Here is my setup:WAN is defautl route, goes to the Internet.
LAN connectes to RFC1918 IP space, and there are routes for RFC 1918 spce pointed to an internal gateway
OPT1 is a range of public IP's, all of which will be NAT's through a gateway connected to the network.I already have LAN and WAN rules communicating as I want, and NAT working just fine for the IP's on the LAN. Adding the public IP's on the OPT1 interface has given me a bit of a quandry - if I want a /24 that is on the Internet to have direct access to an IP on OPT1 (not the pfsense IP, mind), Where do I write the rule? Do I write a rule under WAN? Or on the OPT1 group of rules?
Also, since the IP's on the OPT1 are publicly routeable, I DON'T want them hidden behind NAT, where I do want traffic source form the LAN interface (say, web traffic) to hide-nat behind the WAN IP address when accessing IP's on the Internet. I am not certain if I require the LAN and OPT1 networks to communicate directly or not, I may want the traffic sourced from the LAN and destined to OPT1 to hide behind the external IP of the firewall, but that is very much going to depend on factors currently outside my control.
I am avoiding "Floating" rules because they don't insert in the individual interface rules predictably, in my experience. I'm totally down with writing two rules on separate interfaces, instead of one floating, rule when the two rules provide the same result every time. In my experience, changes made to individual rules can affect whether a floating rule continues to process as expected, which simply leads to mistakes and outages. If there are some hard fast rules that I can learn and teach to others quickly aobut floating rules, I'd consider them again, after testing of course :)

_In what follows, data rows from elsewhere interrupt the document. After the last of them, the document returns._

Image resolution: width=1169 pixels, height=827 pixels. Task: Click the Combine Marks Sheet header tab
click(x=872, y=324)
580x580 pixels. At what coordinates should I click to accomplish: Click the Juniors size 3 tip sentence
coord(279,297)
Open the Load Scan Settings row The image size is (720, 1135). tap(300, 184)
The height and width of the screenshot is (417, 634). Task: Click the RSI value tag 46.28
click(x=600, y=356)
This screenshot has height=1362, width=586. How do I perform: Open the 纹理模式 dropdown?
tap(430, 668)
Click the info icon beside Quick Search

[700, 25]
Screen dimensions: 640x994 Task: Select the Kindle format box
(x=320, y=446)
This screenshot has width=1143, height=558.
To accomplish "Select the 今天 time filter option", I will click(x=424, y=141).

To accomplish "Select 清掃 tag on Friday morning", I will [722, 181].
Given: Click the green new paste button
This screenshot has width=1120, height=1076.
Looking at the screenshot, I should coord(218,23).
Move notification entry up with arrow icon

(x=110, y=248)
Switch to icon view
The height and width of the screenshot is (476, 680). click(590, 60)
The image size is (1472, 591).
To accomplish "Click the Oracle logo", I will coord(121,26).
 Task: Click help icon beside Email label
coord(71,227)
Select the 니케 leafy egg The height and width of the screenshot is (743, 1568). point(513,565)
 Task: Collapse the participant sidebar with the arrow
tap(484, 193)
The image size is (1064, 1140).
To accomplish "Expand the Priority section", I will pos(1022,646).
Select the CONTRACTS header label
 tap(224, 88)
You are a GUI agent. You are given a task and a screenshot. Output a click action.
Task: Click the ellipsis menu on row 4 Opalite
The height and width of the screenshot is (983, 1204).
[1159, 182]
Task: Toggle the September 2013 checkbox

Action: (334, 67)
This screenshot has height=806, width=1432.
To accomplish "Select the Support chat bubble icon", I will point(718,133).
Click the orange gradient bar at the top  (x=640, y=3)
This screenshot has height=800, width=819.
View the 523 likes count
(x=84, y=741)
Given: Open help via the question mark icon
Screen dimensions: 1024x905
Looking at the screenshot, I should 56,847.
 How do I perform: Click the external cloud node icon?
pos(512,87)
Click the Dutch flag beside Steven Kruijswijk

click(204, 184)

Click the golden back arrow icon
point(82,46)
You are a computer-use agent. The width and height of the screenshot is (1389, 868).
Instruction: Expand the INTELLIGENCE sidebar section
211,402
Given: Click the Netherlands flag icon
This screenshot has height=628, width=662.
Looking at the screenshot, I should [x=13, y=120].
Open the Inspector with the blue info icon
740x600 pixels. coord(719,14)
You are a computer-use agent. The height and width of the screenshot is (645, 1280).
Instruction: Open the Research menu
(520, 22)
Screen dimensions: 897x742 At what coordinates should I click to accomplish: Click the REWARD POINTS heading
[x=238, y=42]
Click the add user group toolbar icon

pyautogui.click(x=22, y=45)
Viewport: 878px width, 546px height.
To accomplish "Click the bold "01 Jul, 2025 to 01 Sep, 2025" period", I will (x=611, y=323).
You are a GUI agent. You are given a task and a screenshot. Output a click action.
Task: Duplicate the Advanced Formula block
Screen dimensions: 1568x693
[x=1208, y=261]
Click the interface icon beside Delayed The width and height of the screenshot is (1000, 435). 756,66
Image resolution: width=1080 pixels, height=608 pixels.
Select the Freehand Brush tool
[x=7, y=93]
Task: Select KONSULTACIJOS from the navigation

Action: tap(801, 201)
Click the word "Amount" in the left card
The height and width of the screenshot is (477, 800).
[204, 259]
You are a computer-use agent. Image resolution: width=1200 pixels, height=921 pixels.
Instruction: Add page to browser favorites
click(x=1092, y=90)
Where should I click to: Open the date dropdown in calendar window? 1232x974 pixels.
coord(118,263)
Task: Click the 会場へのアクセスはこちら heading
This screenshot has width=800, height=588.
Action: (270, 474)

Please forgive me if this seems obvious to this group, but I come from an environment (checkpoint) where firewall rules aren't applied to a particular interface - you just write one security ruleset that describes the traffic you want to allow to and from where, what to drop/reject, and you are on your way. I'm not clear on what source/destination combinations require rules on which interface when there are three or more interfaces in pfsense. Thanks!